In high‐threshold units (rt40%–60%), a significant group effect was observed at i60% (β = −2.25 [−3.18, −1.33], t = −4.78). Sarcopenia showed lower ΔF than controls (−32%) and athletes (−44%); athletes also had higher ΔF than controls (17%) (Figure 3, Table 3).
Sex was a significant predictor of ΔF across all bins. Male participants exhibited lower ΔF than females in motor units recruited from 0% to 20% (β = −0.73 [−1.21, −0.24], t = −2.95), 20%–40% (β = −1.21 [−1.64, −0.78], t = −5.55) and 40%–60% (β = −1.25 [−1.90, −0.61], t = −3.79).
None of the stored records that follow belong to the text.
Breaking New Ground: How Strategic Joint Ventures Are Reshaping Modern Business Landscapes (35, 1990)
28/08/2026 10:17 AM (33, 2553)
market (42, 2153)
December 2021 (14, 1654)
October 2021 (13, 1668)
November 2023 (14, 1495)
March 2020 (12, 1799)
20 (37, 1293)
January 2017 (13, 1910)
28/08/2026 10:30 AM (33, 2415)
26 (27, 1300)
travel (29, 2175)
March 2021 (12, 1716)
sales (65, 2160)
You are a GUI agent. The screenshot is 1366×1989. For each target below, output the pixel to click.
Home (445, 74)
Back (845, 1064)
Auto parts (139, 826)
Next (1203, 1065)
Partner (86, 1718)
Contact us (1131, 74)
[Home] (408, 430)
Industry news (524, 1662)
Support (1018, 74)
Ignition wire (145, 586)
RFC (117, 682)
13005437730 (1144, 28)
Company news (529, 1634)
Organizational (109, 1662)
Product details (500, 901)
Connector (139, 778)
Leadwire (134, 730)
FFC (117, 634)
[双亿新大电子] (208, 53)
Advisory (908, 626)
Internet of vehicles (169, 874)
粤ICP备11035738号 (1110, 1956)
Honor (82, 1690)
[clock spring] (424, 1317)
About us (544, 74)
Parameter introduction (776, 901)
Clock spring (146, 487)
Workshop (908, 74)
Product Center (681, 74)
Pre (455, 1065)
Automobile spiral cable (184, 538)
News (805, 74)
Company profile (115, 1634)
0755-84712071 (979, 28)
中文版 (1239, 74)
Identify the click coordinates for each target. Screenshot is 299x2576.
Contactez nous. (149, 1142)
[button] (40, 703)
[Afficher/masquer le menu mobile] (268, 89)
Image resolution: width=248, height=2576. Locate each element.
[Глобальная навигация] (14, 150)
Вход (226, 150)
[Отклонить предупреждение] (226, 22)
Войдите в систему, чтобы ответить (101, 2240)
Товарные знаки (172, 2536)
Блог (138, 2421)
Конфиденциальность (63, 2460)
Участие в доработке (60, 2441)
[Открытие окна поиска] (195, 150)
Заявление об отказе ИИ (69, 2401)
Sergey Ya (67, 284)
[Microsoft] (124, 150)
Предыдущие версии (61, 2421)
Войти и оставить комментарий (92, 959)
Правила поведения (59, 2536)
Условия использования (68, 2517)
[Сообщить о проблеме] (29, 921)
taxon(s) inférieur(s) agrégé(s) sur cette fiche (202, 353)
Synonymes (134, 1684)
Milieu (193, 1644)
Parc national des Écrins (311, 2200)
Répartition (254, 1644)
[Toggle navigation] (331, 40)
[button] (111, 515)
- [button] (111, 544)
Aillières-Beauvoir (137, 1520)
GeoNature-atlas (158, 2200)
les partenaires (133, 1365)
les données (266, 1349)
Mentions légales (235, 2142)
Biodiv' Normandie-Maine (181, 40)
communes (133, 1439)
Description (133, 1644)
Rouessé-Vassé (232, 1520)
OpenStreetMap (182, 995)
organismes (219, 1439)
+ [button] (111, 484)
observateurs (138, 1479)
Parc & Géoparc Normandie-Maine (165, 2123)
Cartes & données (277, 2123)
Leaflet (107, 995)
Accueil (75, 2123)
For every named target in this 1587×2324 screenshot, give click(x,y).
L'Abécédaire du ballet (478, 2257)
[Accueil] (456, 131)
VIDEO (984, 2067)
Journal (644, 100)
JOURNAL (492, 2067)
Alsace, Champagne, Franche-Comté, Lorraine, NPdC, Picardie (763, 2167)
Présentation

The exploratory analyses including age as a covariate revealed it had no significant effect on the model and no meaningful impact on the main effects or interactions. Estimated marginal means remained consistent with the original model; however, CIs were wider, introducing uncertainty in some contrasts. Full results are presented in Supplementary Material S2.
3.4. Neuromodulatory Effects on Discharge Rates Do Not Differ Across Groups
In rt0%–20% units, a group‐by‐intensity interaction was observed (β = −2.03 [−3.89, −0.18], t = −2.15), although pairwise contrasts revealed no between‐groups differences at any intensity (Table 3). No group‐by‐intensity interaction or main effects were observed for rt20%–40% and rt40%–60%. Sex differences emerged with males exhibiting lower brace heights in the rt0%–20% (β = −5.64 [−8.50, −2.77], t = −3.86) and rt20%–40% units (β = −4.09 [−6.22, −1.96], t = −3.76).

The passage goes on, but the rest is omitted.